Tabata works well and I used it in the past prior to Alpine Climbs. I quickly got the nickname…The Goat…for how steady and consistent I could climb. But it was brutal training. It hurt. A lot. I hated it but the improvements were very measurable.Apr 18, 2013 at 10:21 am #1978053
@sparticusLocale: Atlantic Canada
"Losing weight is mostly about how many calories you intake and expend each day. Seems most people want to exercise a few minutes each day and continue with their normal diet."
Bang on Nick – at least for me. I lost 20 lbs from Jan to Mar. I used the Lose It app to track my calorie intake. You lose weight by eating less calories than you body needs. The advantage of the exercise is that it increases the base number of calories that you can consume during the day so that you don't feel hungry while you lose the weight. So you actually end up feeding your exercise.Apr 19, 2013 at 6:55 pm #1978558
Fwiw, a few observations suggested by my own experience, using HIIT as one of several training tools:
It's not something to be done casually or as the way to start getting in shape. If a friend wanted to start doing HIIT, I'd urge a check-up and doctor's advice first.
It really is "brutally unpleasant," but for some reason I find it much less aversive than longer intervals at lower intensity. I've wondered whether it may be because the worst feeling (at least for me) comes after a given interval is over, early in the rest phase. Anyone else observed this?
A good training foundation before starting HIIT, warm-up before doing HIIT and cool-down afterwards, adequate recovery time and rest in between workouts, and avoiding spending too many days/weeks in a cycle of HIIT are all important.
"If you want to hike far and fast, you have to train doing both."
Well, it depends on what you mean by "far and fast," but it's quite possible to prep well for continuous mountainous 20-25 mile days with twice-weekly hikes of ~ 5-6 miles plus a robust aerobic conditioning program that can be based in part on HIIT. It's a useful approach, since most people can't spend the time for 20-25 mile days during the training phase.

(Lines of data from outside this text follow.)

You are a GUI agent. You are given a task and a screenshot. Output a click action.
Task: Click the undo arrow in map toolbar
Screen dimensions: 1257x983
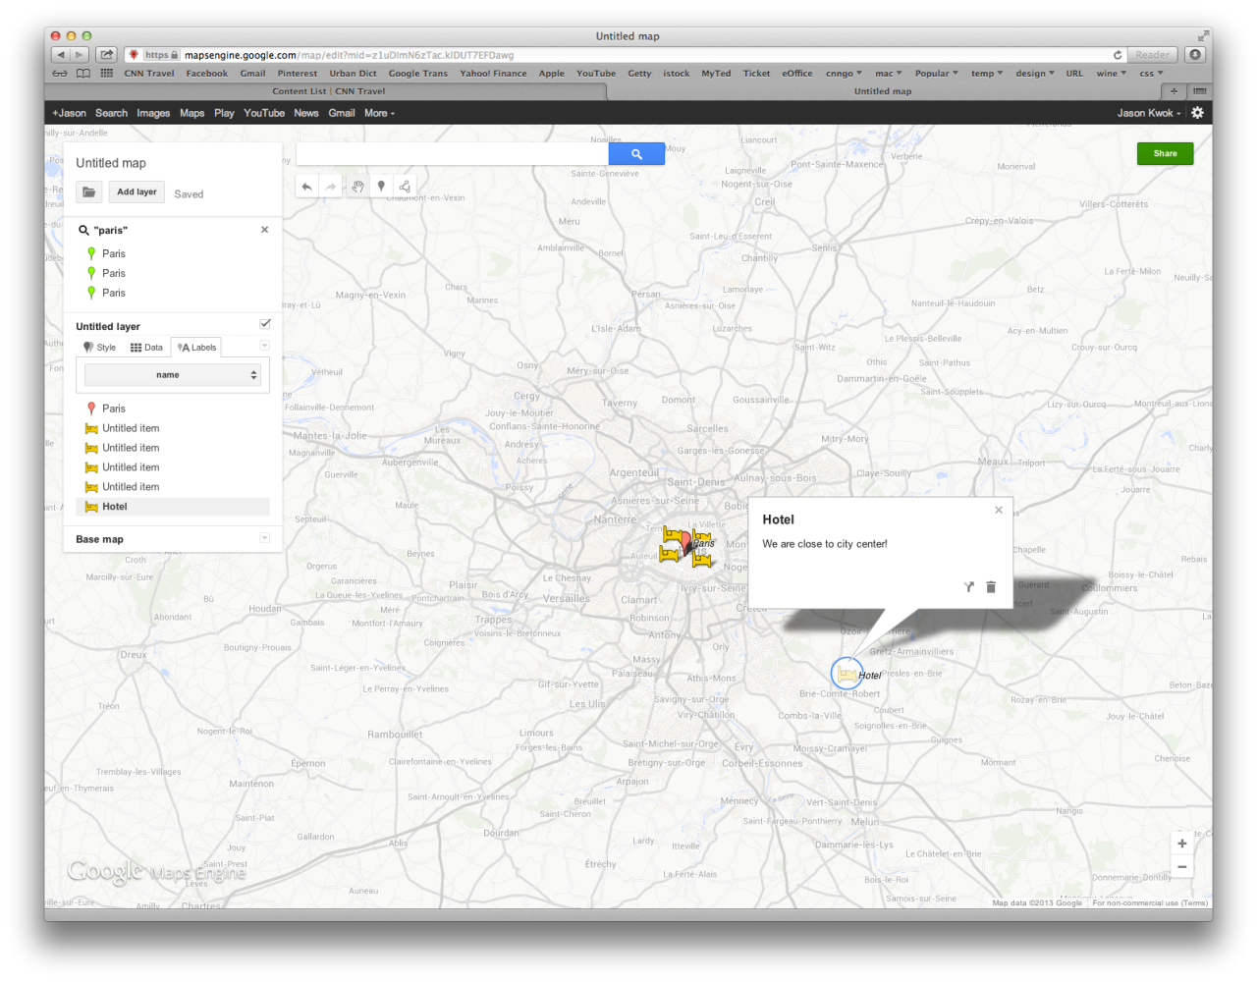coord(307,187)
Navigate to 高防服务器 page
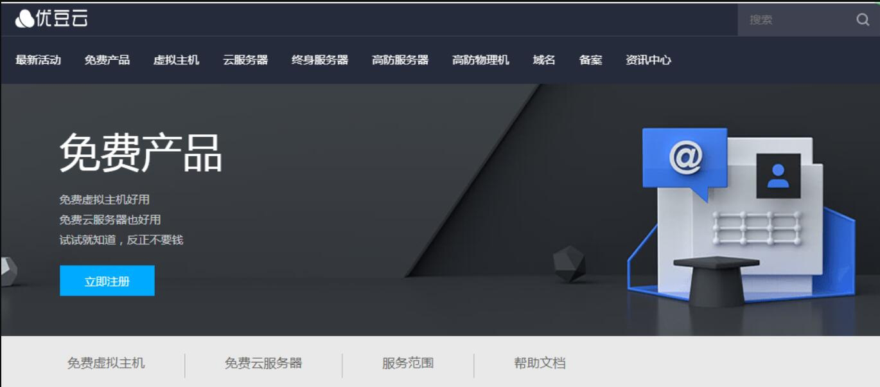Viewport: 880px width, 387px height. tap(400, 60)
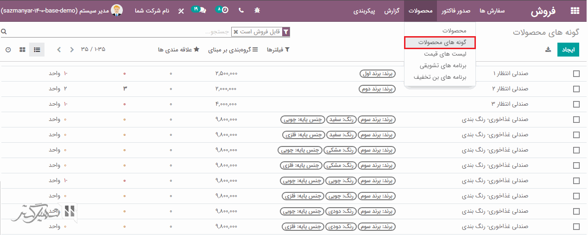Open the apps grid home menu
This screenshot has height=235, width=588.
point(575,11)
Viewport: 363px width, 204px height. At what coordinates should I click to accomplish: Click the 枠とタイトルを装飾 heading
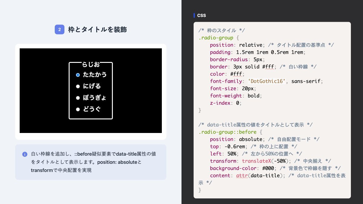pos(97,30)
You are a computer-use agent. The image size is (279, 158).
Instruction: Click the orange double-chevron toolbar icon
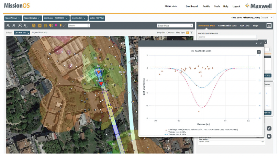(40, 26)
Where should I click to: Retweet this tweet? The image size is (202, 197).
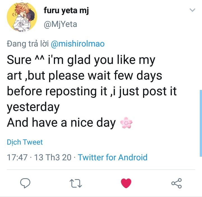75,184
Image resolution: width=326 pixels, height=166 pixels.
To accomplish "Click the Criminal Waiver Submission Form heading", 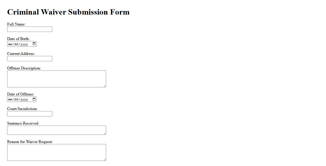I will (68, 12).
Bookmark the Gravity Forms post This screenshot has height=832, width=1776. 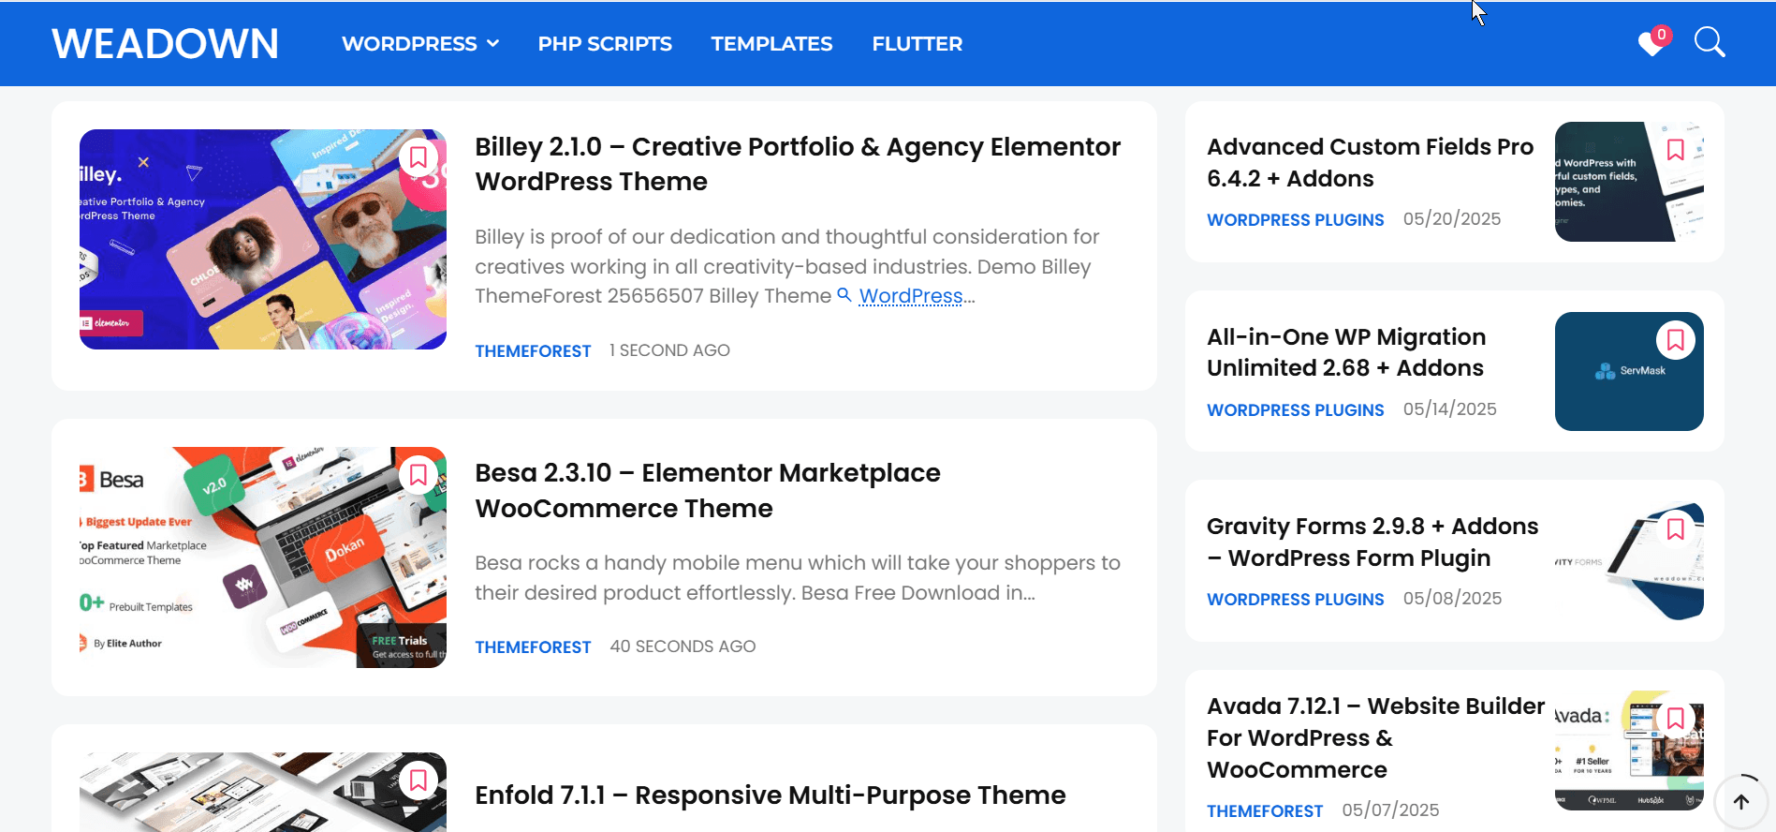1675,529
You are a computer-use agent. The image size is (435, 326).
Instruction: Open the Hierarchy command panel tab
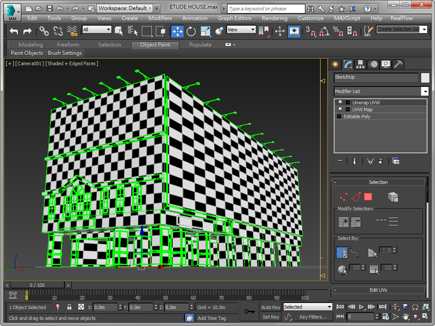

Bill S.Apr 19, 2013 at 7:03 pm #1978562
Just a quick note on the calorie burning. It's actually not quite that simple when HIIT is involved. Researches noted a higher base metabolic rate (ie burning calories faster) even up to 12 hours after a HIIT session, something not seem with normal exercise. They talk about how you can be sitting on the couch for hours after a HIIT session and be actively losing weight.